8. CHARGES AND PAYMENT

8.1 The price for Goods and/or Services shall be the price set out in the Order. Except as
set out in the Specification or Order, the price of the Goods is exclusive of all costs
and charges of packaging, insurance, transport of the Goods, which shall be paid by
you when you pay for the Goods to the extent that we agree to arrange transport of
the goods on your behalf.

8.2 We reserve the right to increase the price of the Goods or Services, by giving notice
to you at any time before delivery, to reflect any increase in the cost of the Goods or
Services to us that is due to:

(i) any factor beyond our control (including foreign exchange
fluctuations, increases in taxes and duties, and increases in labour,
materials and other manufacturing costs);

(ii) any request by you to change the delivery date(s), quantities or
types of Goods or Services ordered, or the Goods Specification or
the Services Specifications; or

(iii) any delay caused by any instructions from you in respect of the
Goods or Services or your failure to give us adequate or accurate
information or instructions in respect of the Goods.

8.3 We shall be entitled to invoice you on or at any time after completion of delivery in
accordance with clause 4.2.

8.4 Where our charges include any element of non recurring costs, we shall be entitled
to invoice you at any time following the date of the Order in respect of the same.
Where the non recurring costs relate to costs of tooling such tooling shall remain
our exclusive property until such time as all non recurring costs are paid in full.

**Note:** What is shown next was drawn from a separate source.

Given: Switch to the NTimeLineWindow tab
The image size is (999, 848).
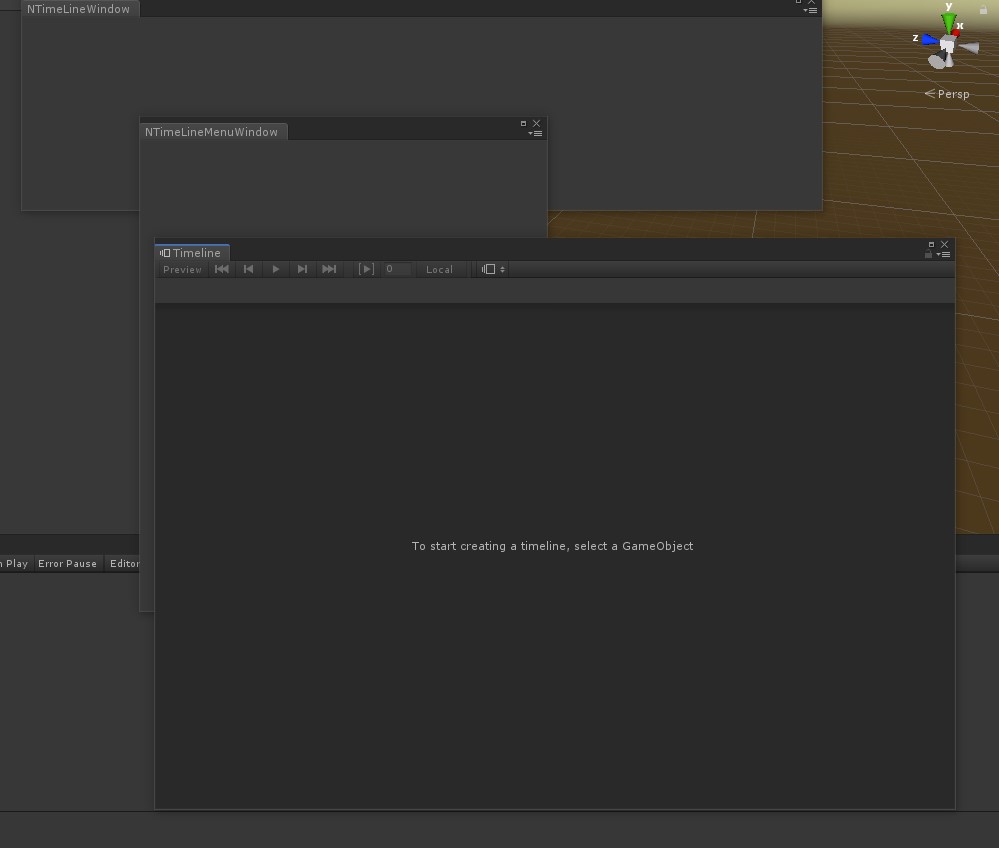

8.5 You shall pay each invoice submitted by us:

(a) within 30 days of the date of the invoice; and

(b) in full and in cleared funds to a bank account nominated in writing by us,
and time for payment shall be of the essence of the Contract.

8.6 All amounts payable by you under the Contract are exclusive of amounts in respect
of value added tax chargeable from time to time (VAT). Where any taxable
supply for VAT purposes is made under the Contract by us to you, you shall, on
receipt of a valid VAT invoice from us, pay to us such additional amounts in respect
of VAT as are chargeable on the supply of the Services or Goods at the same time
as payment is due for the supply of the Services or Goods.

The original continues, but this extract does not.